Top Abstract Introduction Methods Results Discussion References

 
Materials
Unless otherwise indicated, all reagents were from Sigma Chemical (St. Louis, MO). Cell culture supplies were from Celox (St. Paul, MN). Tissue culture plastic ware was from Corning Glass Works (Corning, NY). Antibodies were from the following sources: mouse monoclonal (clone PY20) anti-PY, rabbit polyclonal anti-recombinant human EGF, goat polyclonal anti-human transforming growth factor- (Santa Cruz Biotechnology, Santa Cruz, CA); sheep polyclonal anti-human epidermal growth factor receptor (Upstate Biotechnology, Lake Placid, NY); and the previously characterized rabbit polyclonal anti-chicken filensin.¹⁹ A431 cell lysates were from Upstate Biotechnology. Mouse EGF was purchased from Collaborative Biomedical/Becton Dickinson (Bedford, MA), and human recombinant transforming growth factor- (TGF-) was from Sigma Chemical.

Cell Isolation and Treatment
All experiments were performed under the Guide for the Care and Use of Laboratory Animals, National Institutes of Health Publication No. 85-23 (revised 1985). Annular pad cells from freshly killed juvenile chickens (2–3 months of age) were isolated as previously described and placed in Medium 199 (M199) supplemented with 1 µCg/ml of pepstatin A, leupeptin, aprotinin, 1,10-phenanthroline, and benzamidine.⁷ After a gentle trituration, the cells were layered onto a discontinuous gradient composed of 10% to 20% to 30% sucrose made up in M199. Cells were allowed to settle for 10 minutes before collection. Cells that had sedimented through the gradient or collected at the 20% to 30% and 10% to 20% interfaces were retrieved and combined.
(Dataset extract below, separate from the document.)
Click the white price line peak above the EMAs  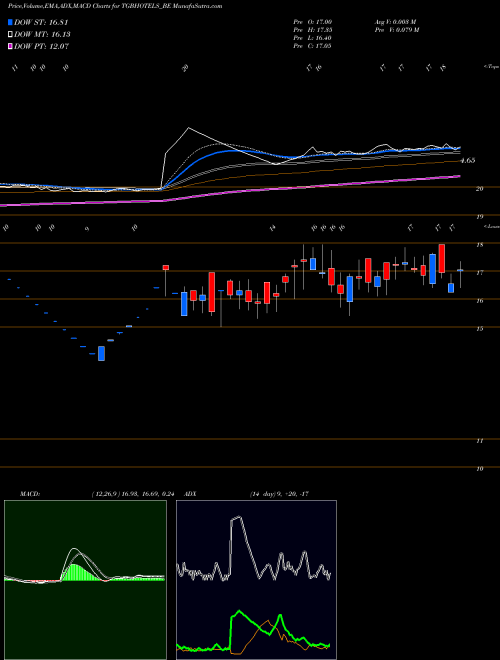click(189, 128)
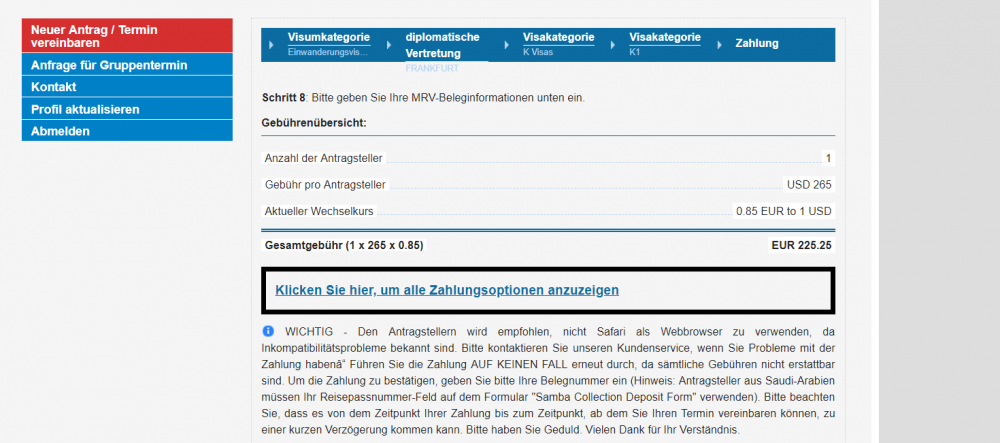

This procedure predominantly yields aggregates of 10 to 200 cells, whereas individual cells and cellular debris do not enter the 10% sucrose layer. Cell aggregates were rinsed several times with M199 supplemented with protease inhibitors and phosphatase inhibitors (2 mM sodium fluoride and 1 mM sodium orthovanadate). Aliquots were placed in microfuge tubes and stimulated with the indicated compounds for the indicated periods of time at 37°C in a humidified 95% air/5% CO₂ atmosphere. Cells were rapidly sedimented and dissolved in sodium dodecyl sulfate–polyacrylamide gel electrophoresis (SDS–PAGE) sample buffer supplemented with phosphatase inhibitors. Protein concentrations of samples prepared for SDS–PAGE were determined as previously described²⁰ so that equal amounts of protein could be subsequently compared. For the detection of endogenous growth factors, column aliquots were immediately dissolved in SDS–PAGE sample buffer.

Immunoprecipitation
In some experiments, aliquots of treated cells were rinsed with ice-cold phosphate-buffered saline (PBS) supplemented with phosphatase inhibitors and lysed in cold 25 mM Tris–HCl (pH 7.5), 100 mM NaCl, and 1% NP-40 supplemented with protease inhibitors. All procedures were carried out at 4°C. Samples were tumbled end-over-end for 1 hour before microfuging at 13,000g for 15 minutes. Supernatants were transferred to fresh tubes, and 10 µg/ml of anti-EGFR was added. After overnight tumbling, a slurry of protein A–Sepharose beads was added to the lysate (50 µl protein A/ml lysate) and incubated for 3 hours. Beads were sedimented by microfuging at 10g for 2 minutes. Supernatants were removed, and the pellet was washed once with low salt HTNG (50 mM Tris–HCl [pH7.5], 150 mM NaCl, 0.1% NP-40, 10% glycerol), twice with high salt HTNG (same as low salt HTNG but with 500 mM NaCl), and once more with low salt HTNG. Twenty microliters of 0.25 M Tris–HCl (pH 6.8), 8% SDS, 40% glycerol, 0.1 mg/ml bromophenol blue, and 1% ß-mercaptoethanol was added to each sample. Samples were boiled for 4 minutes, beads were spun down, and the entire supernatant loaded onto a polyacrylamide gel.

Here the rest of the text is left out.